**Le texte:**
▬▬▬▬▬▬▬▬▬▬
29 mars 2004
Pendant les dix années qui ont fait suite au génocide rwandais, les responsables des gouvernements nationaux et des institutions internationales ont honteusement reconnu leur incapacité à stopper le massacre de la population tutsi. Lors de la conférence internationale sur la prévention des génocides, à Stockholm en janvier, beaucoup ont renouvelé leur engagement à stopper tout génocide futur. Honorer cette promesse exigera non seulement de faire preuve d’une plus grande volonté politique que par le passé mais également de développer une stratégie basée sur les leçons de 1994, telles que celles exposées ci-dessous.
Le génocide du Rwanda a débuté soudainement après le meurtre du Président mais les attitudes et les pratiques qui l’ont rendu possible se sont développées sur plusieurs années.
Pendant des décennies, le gouvernement a pratiqué une discrimination à l’encontre des Tutsi, le peuple qui allait être pris pour cible pendant le génocide. Le gouvernement au pouvoir après l’indépendance a classé les citoyens en catégories selon leur appartenance ethnique et poursuivant une pratique du régime colonial belge, il a exigé de tous les adultes qu’ils aient sur eux des papiers spécifiant leur groupe ethnique. Ces papiers d’identité ont été utilisés pour sélectionner puis massacrer les Tutsi pendant le génocide.
Au cours des trois années qui ont précédé le génocide de 1994, les officiels du gouvernement, les soldats, la police nationale et les responsables des partis politiques ont incité à seize massacres de Tutsi et les ont dirigés. Chacun de ces massacres a fait des centaines de victimes civiles non armées. L’armée a également tué des centaines d’Hima, un peuple lié aux Tutsi, lors d’une opération militaire en 1990. De plus, les autorités ont permis – et dans certains cas encouragé – la violence contre les partisans des partis politiques rivaux.
Les meurtriers et les assaillants n’ont subi aucune sanction si leurs victimes étaient tutsi ou appartenaient aux partis opposés aux autorités.
La communauté internationale, notamment les bailleurs nationaux et internationaux, ont occasionnellement exprimé leurs préoccupations sur la situation des droits humains mais ne sont pas parvenus à faire efficacement pression en faveur de la fin des abus ou des sanctions contre les coupables. Le massacre de centaines de personnes n’a suscité que peu de critiques et elles furent de courte durée.
Leçon numéro deux : réagir rapidement et fermement face à la préparation d’un massacre de civils de vaste ampleur.
De nombreux Rwandais, des diplomates en poste au Rwanda et des officiels des Nations unies savaient qu’une milice était en cours de formation et s’entraînait à tuer. Cependant, même lorsqu’un informateur a déclaré aux forces de maintien de la paix des Nations unies que la milice avait pour objectif d’attaquer les civils tutsi, aucune intervention efficace n’a été entreprise pour mettre un terme aux activités de cette milice. Pendant le génocide, la milice a mobilisé et a conduit la population générale à tuer des Tutsi, exécutant ainsi fréquemment des ordres reçus des soldats ou des policiers nationaux.
▬▬▬▬▬▬▬▬▬▬
**Données brutes:**
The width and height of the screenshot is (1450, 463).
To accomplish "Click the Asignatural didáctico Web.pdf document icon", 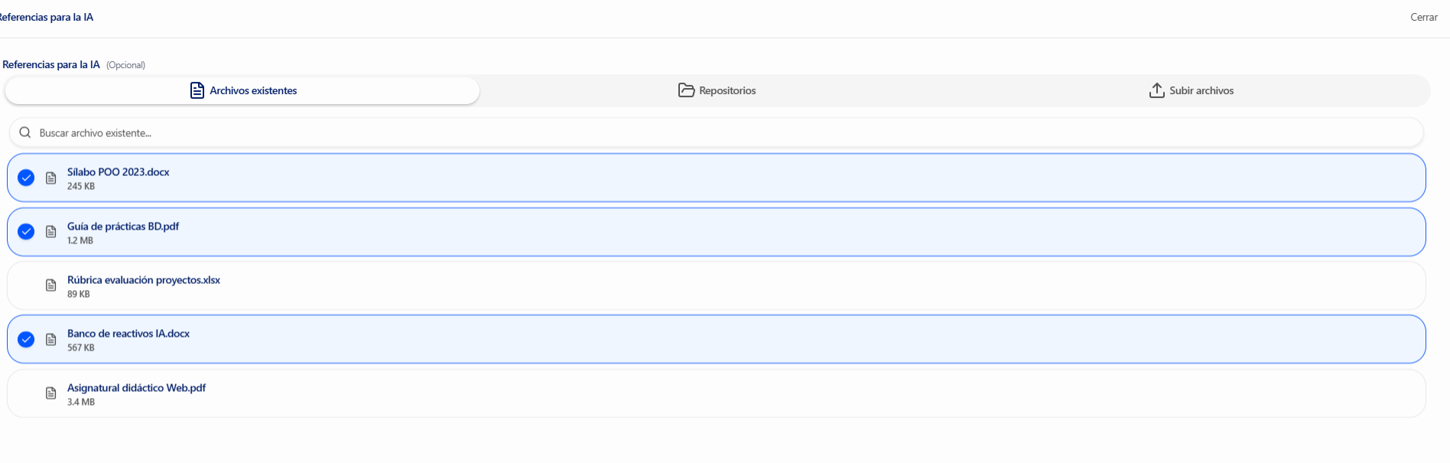I will [x=51, y=393].
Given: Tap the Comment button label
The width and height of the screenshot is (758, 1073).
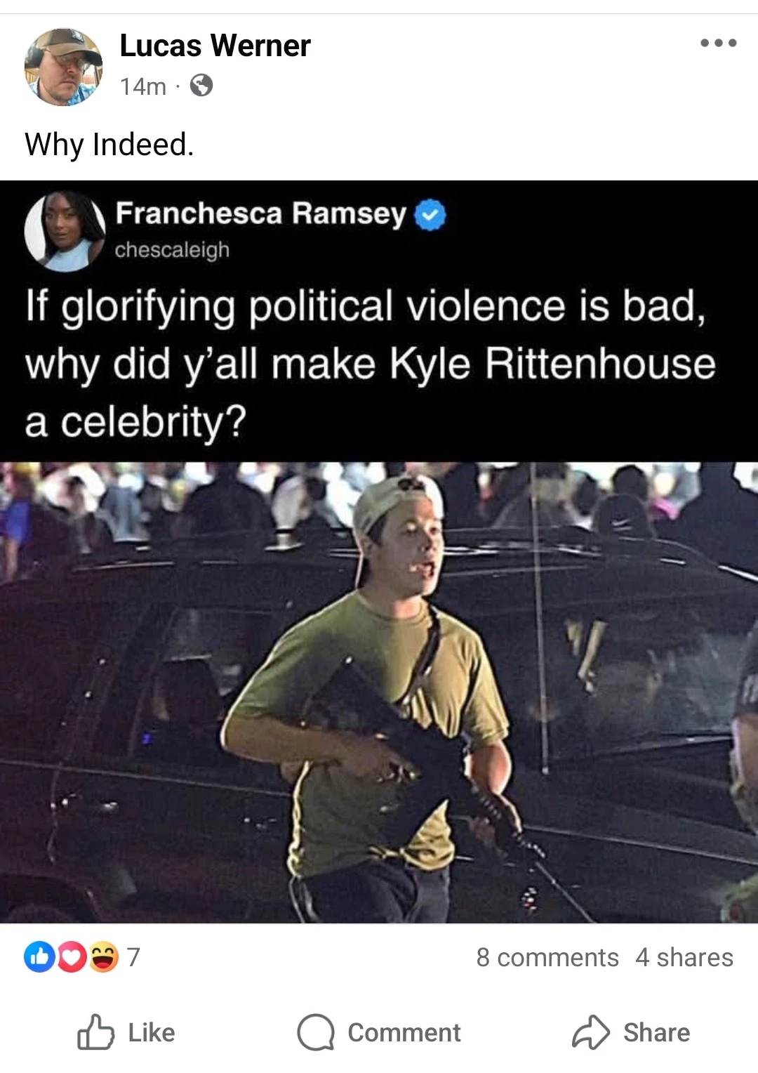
▬▬▬▬▬▬▬▬▬▬
**Questions:**
(1) Répondez aux questions suivantes à partir du texte sur le génocide rwandais.
(a) Dans quelle ville s'est tenue, en janvier, la conférence internationale sur la prévention des génocides ?
(b) À combien de massacres de Tutsi les autorités ont-elles incité au cours des trois années qui ont précédé le génocide de 1994 ?
(c) Quel peuple lié aux Tutsi l'armée a-t-elle frappé lors d'une opération militaire en 1990 ?
(2) Reproduisez le passage du texte sur le génocide rwandais qui va de « 29 mars 2004 » jusqu'à « celles exposées ci-dessous. ».
Les données n'interviennent pas dans cet exercice.

**Exercice corrigé:**
(1)
(a) À Stockholm.
(b) Seize.
(c) Les Hima.

(2)
29 mars 2004
Pendant les dix années qui ont fait suite au génocide rwandais, les responsables des gouvernements nationaux et des institutions internationales ont honteusement reconnu leur incapacité à stopper le massacre de la population tutsi. Lors de la conférence internationale sur la prévention des génocides, à Stockholm en janvier, beaucoup ont renouvelé leur engagement à stopper tout génocide futur. Honorer cette promesse exigera non seulement de faire preuve d’une plus grande volonté politique que par le passé mais également de développer une stratégie basée sur les leçons de 1994, telles que celles exposées ci-dessous.